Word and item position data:
--------

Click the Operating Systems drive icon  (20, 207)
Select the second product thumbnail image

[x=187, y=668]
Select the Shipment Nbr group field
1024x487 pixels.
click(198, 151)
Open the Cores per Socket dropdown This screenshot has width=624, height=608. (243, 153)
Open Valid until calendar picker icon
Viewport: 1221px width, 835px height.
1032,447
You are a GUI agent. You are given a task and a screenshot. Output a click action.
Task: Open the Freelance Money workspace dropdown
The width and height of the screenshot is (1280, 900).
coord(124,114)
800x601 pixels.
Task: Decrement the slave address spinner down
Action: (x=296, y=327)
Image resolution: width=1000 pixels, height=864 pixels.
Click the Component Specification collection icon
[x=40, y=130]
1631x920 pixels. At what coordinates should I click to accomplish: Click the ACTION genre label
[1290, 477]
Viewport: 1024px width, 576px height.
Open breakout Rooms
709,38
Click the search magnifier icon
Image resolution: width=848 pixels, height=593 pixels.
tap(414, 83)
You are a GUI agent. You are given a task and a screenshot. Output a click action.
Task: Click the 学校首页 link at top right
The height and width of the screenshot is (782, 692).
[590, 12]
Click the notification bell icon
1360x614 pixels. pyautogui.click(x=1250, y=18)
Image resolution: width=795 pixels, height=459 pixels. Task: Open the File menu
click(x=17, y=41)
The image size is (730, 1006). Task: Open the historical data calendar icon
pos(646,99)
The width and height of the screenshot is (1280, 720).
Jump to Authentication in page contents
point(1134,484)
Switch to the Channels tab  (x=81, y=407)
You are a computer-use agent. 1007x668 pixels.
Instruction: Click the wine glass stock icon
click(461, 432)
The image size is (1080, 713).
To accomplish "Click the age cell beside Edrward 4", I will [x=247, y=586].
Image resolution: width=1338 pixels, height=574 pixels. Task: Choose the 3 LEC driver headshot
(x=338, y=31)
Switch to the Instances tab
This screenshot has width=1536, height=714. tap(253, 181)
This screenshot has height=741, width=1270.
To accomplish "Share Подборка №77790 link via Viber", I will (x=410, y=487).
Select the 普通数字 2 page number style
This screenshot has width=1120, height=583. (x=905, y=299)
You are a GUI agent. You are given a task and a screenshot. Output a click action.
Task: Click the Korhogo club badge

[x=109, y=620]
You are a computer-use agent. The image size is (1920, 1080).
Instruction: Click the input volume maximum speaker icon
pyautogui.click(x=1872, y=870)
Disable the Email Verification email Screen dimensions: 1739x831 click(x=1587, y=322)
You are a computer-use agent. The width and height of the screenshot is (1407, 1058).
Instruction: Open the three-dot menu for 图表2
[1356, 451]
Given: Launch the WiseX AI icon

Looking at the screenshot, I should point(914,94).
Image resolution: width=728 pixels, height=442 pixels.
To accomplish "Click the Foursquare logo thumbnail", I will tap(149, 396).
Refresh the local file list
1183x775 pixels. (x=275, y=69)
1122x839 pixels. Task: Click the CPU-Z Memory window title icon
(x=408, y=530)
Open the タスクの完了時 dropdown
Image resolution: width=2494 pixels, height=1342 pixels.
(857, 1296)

--------

Problem to solve => Please retype all of the material above without changing anything.

Answer to the task =>
Click the Operating Systems drive icon  (20, 207)
Select the second product thumbnail image

[x=187, y=668]
Select the Shipment Nbr group field
1024x487 pixels.
click(198, 151)
Open the Cores per Socket dropdown This screenshot has width=624, height=608. (243, 153)
Open Valid until calendar picker icon
Viewport: 1221px width, 835px height.
1032,447
You are a GUI agent. You are given a task and a screenshot. Output a click action.
Task: Open the Freelance Money workspace dropdown
The width and height of the screenshot is (1280, 900).
coord(124,114)
800x601 pixels.
Task: Decrement the slave address spinner down
Action: (x=296, y=327)
Image resolution: width=1000 pixels, height=864 pixels.
Click the Component Specification collection icon
[x=40, y=130]
1631x920 pixels. At what coordinates should I click to accomplish: Click the ACTION genre label
[1290, 477]
Viewport: 1024px width, 576px height.
Open breakout Rooms
709,38
Click the search magnifier icon
Image resolution: width=848 pixels, height=593 pixels.
tap(414, 83)
You are a GUI agent. You are given a task and a screenshot. Output a click action.
Task: Click the 学校首页 link at top right
The height and width of the screenshot is (782, 692).
[590, 12]
Click the notification bell icon
1360x614 pixels. pyautogui.click(x=1250, y=18)
Image resolution: width=795 pixels, height=459 pixels. Task: Open the File menu
click(x=17, y=41)
The image size is (730, 1006). Task: Open the historical data calendar icon
pos(646,99)
The width and height of the screenshot is (1280, 720).
Jump to Authentication in page contents
point(1134,484)
Switch to the Channels tab  (x=81, y=407)
You are a computer-use agent. 1007x668 pixels.
Instruction: Click the wine glass stock icon
click(461, 432)
The image size is (1080, 713).
To accomplish "Click the age cell beside Edrward 4", I will [x=247, y=586].
Image resolution: width=1338 pixels, height=574 pixels. Task: Choose the 3 LEC driver headshot
(x=338, y=31)
Switch to the Instances tab
This screenshot has width=1536, height=714. tap(253, 181)
This screenshot has height=741, width=1270.
To accomplish "Share Подборка №77790 link via Viber", I will (x=410, y=487).
Select the 普通数字 2 page number style
This screenshot has width=1120, height=583. (x=905, y=299)
You are a GUI agent. You are given a task and a screenshot. Output a click action.
Task: Click the Korhogo club badge

[x=109, y=620]
You are a computer-use agent. The image size is (1920, 1080).
Instruction: Click the input volume maximum speaker icon
pyautogui.click(x=1872, y=870)
Disable the Email Verification email Screen dimensions: 1739x831 click(x=1587, y=322)
You are a computer-use agent. The width and height of the screenshot is (1407, 1058).
Instruction: Open the three-dot menu for 图表2
[1356, 451]
Given: Launch the WiseX AI icon

Looking at the screenshot, I should point(914,94).
Image resolution: width=728 pixels, height=442 pixels.
To accomplish "Click the Foursquare logo thumbnail", I will tap(149, 396).
Refresh the local file list
1183x775 pixels. (x=275, y=69)
1122x839 pixels. Task: Click the CPU-Z Memory window title icon
(x=408, y=530)
Open the タスクの完了時 dropdown
Image resolution: width=2494 pixels, height=1342 pixels.
(857, 1296)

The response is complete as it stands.